WORK ORDER: You are asked to reproduce the listing exactly and to omit its pictures.

THE DATA:
*** Block opens ***

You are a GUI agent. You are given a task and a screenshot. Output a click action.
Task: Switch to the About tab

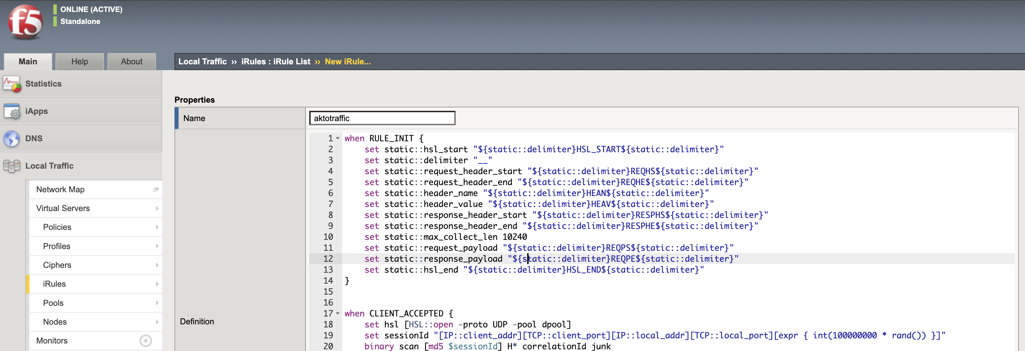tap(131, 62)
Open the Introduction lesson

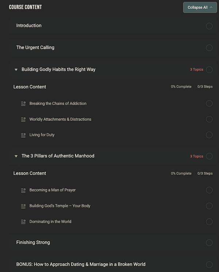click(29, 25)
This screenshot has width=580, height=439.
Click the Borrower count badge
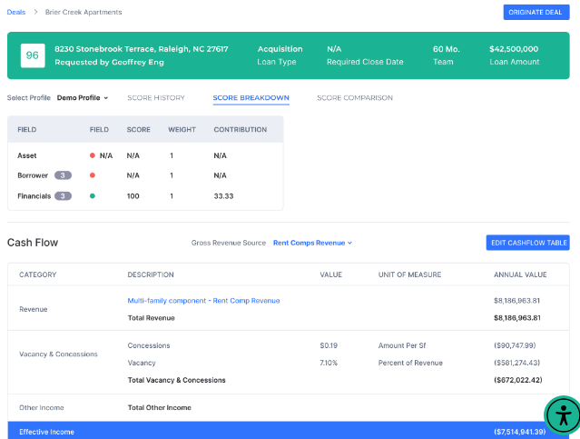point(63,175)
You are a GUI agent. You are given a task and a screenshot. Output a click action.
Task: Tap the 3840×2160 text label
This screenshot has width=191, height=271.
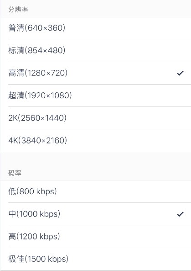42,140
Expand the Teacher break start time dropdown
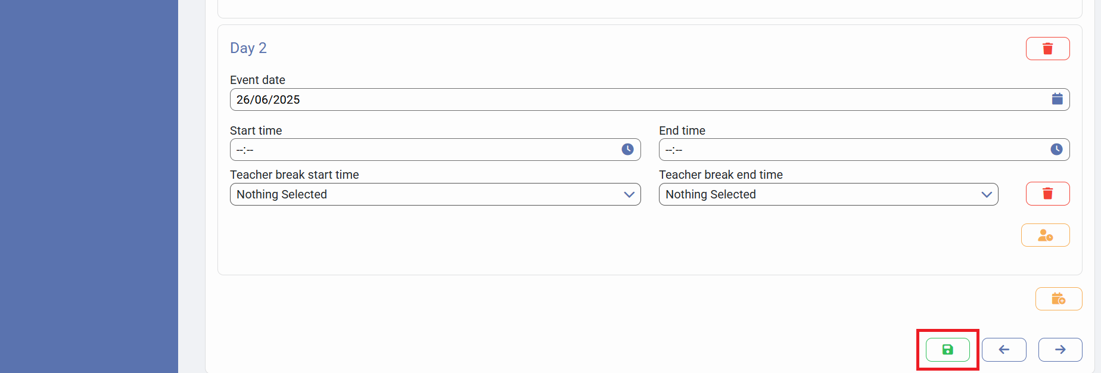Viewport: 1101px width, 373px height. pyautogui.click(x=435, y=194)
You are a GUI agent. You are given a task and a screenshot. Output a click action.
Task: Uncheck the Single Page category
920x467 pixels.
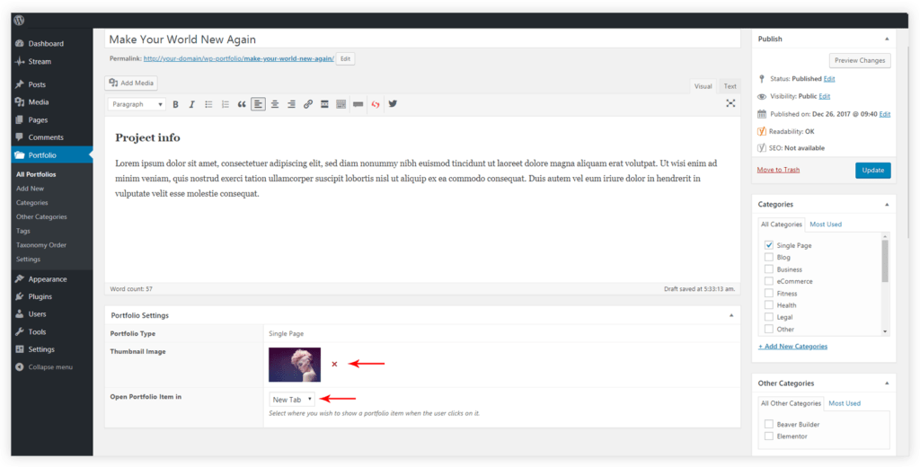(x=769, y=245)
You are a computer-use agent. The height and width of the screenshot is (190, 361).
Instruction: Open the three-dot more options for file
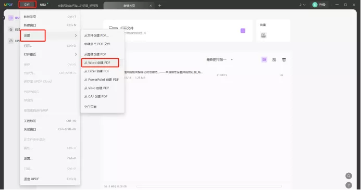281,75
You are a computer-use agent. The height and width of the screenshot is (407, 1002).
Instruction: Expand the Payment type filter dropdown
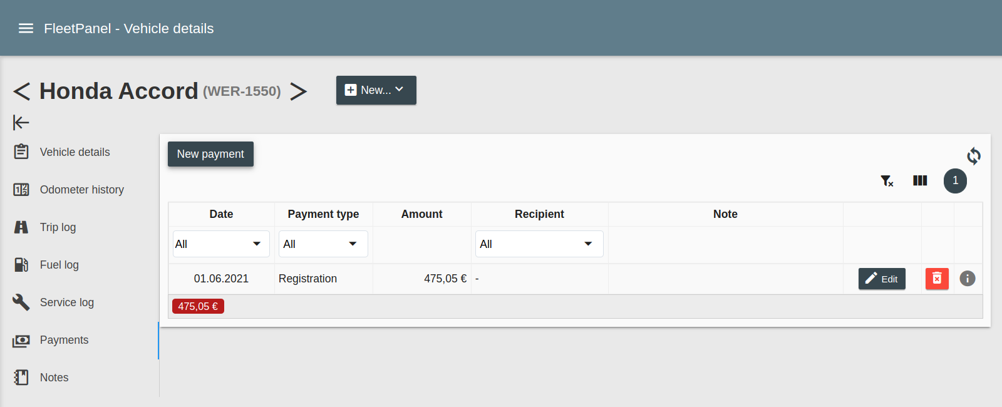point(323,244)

*** Block closes ***

ANSWER TO THIS TASK:
You are a GUI agent. You are given a task and a screenshot. Output a click action.
Task: Switch to the About tab

tap(131, 62)
Open the Introduction lesson

click(29, 25)
This screenshot has width=580, height=439.
Click the Borrower count badge
point(63,175)
You are a GUI agent. You are given a task and a screenshot. Output a click action.
Task: Tap the 3840×2160 text label
This screenshot has width=191, height=271.
42,140
Expand the Teacher break start time dropdown
Viewport: 1101px width, 373px height. pyautogui.click(x=435, y=194)
You are a GUI agent. You are given a task and a screenshot. Output a click action.
Task: Uncheck the Single Page category
920x467 pixels.
(x=769, y=245)
You are a computer-use agent. The height and width of the screenshot is (190, 361).
Instruction: Open the three-dot more options for file
281,75
You are a computer-use agent. The height and width of the screenshot is (407, 1002).
Instruction: Expand the Payment type filter dropdown
point(323,244)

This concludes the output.